▶ _Your goal_
Look at each line of the records and count those with "size" in them. Please answer with the count alone.
━━ Information supplied
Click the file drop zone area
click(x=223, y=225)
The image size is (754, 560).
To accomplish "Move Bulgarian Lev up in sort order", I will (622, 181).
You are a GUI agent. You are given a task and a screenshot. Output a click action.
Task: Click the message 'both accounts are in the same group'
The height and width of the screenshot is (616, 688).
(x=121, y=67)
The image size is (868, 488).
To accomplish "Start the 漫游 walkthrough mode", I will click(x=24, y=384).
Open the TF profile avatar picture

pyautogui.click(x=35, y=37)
━━━━
━━ Information supplied
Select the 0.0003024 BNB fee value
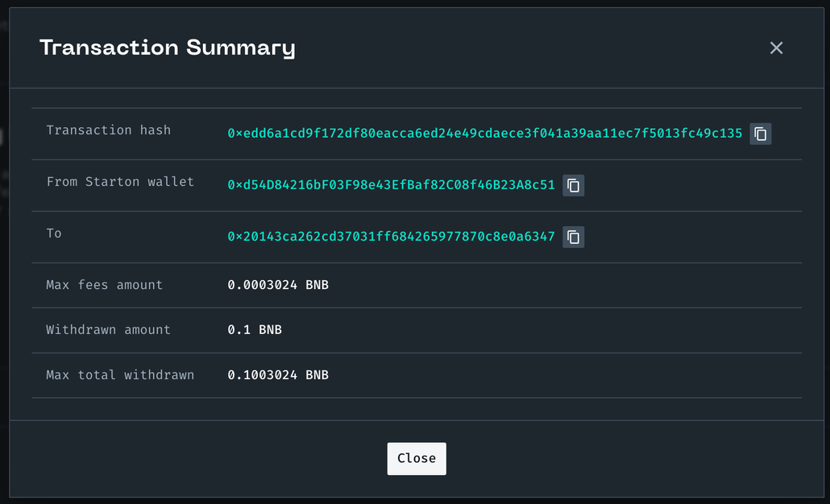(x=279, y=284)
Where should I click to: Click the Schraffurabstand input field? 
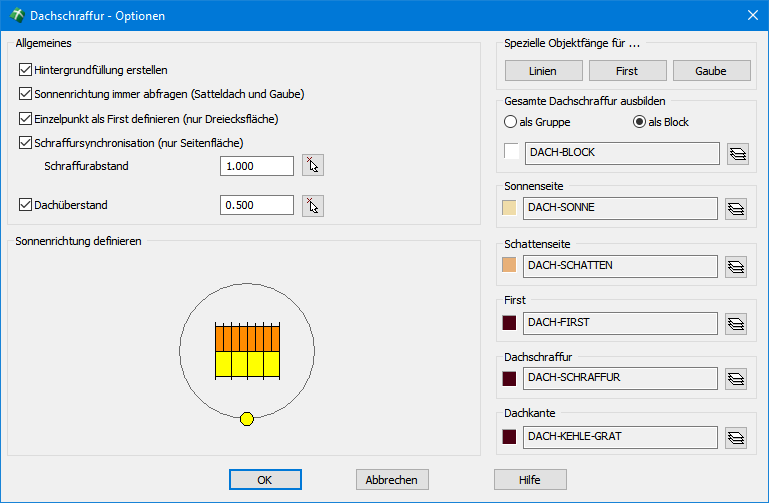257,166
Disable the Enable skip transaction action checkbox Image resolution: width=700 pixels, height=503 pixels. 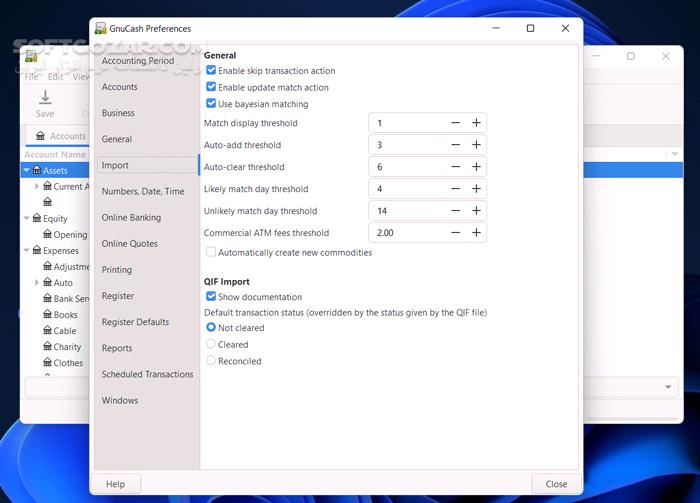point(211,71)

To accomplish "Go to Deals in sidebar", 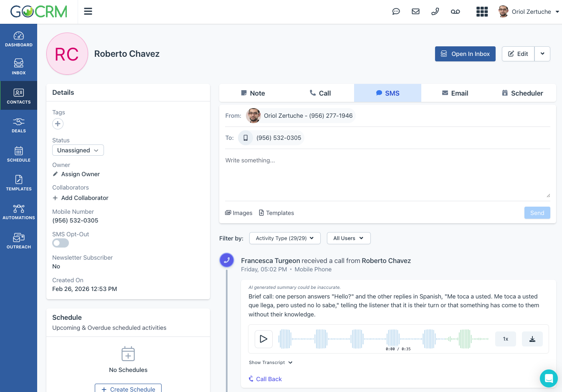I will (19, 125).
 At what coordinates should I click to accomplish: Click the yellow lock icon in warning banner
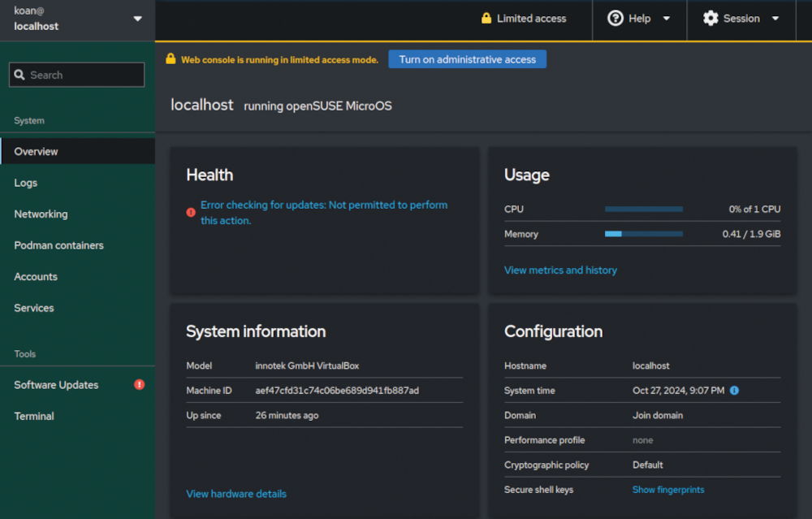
━━━━
▶ _Exercise solution_
2